En revanche, lorsque le même professeur indique à la société (parents, professeurs d'un autre établissement, examens et donc contrôle continu lié à un examen) comment se situe le niveau atteint par un élève relativement à la référence qu'est le niveau généralement attendu d'un élève de 3e (ou 6e ou 5e ou 4e), il ne peut plus prendre en compte les « facilités » de chacun.
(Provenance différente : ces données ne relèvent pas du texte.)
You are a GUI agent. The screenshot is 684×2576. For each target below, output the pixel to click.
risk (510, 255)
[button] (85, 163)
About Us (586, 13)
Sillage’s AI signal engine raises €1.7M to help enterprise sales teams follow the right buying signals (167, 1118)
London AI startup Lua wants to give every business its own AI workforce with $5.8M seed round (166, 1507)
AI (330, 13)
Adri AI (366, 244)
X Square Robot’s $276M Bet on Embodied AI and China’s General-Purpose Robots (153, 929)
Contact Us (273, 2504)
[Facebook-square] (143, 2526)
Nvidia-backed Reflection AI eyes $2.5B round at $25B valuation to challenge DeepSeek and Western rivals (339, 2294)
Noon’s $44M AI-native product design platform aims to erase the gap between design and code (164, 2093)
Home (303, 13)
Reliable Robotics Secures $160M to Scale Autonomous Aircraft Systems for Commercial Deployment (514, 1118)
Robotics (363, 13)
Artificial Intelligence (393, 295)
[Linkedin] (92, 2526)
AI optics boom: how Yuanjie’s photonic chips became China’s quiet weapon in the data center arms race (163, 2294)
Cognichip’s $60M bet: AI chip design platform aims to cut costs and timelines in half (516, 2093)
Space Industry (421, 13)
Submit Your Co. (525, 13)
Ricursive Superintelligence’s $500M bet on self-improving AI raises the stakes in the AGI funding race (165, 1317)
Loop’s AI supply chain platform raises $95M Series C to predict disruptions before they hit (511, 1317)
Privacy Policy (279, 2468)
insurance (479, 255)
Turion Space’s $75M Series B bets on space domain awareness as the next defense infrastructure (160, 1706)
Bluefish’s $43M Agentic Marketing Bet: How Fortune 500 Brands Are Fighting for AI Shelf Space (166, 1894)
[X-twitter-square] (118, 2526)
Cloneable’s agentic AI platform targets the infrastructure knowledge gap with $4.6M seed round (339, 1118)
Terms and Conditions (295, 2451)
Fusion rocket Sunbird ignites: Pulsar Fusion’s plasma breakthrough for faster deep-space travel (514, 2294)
Le professeur est alors celui qui juge du niveau de l'élève relativement à une norme ; il n'est plus le formateur ou l'accompagnateur. Il est probablement important de distinguer ces deux rôles, tout en prenant bien en compte le fait que le professeur n'a à porter un jugement sur le niveau de l'élève relativement à une norme que quelques fois par an.

 

Prendre en compte la diversité des besoins et aptitudes des élèves d'une même classe demande donc d'abord d'accepter sans hésitation le fait que deux élèves qui sont dans la même classe n'auront en fin d'année ni reçu exactement les mêmes explications, ni fait exactement les mêmes exercices, ni été soumis aux mêmes exigences, et ceci bien que les contrôles et éventuellement l'examen de fin d'année soient identiques pour eux deux.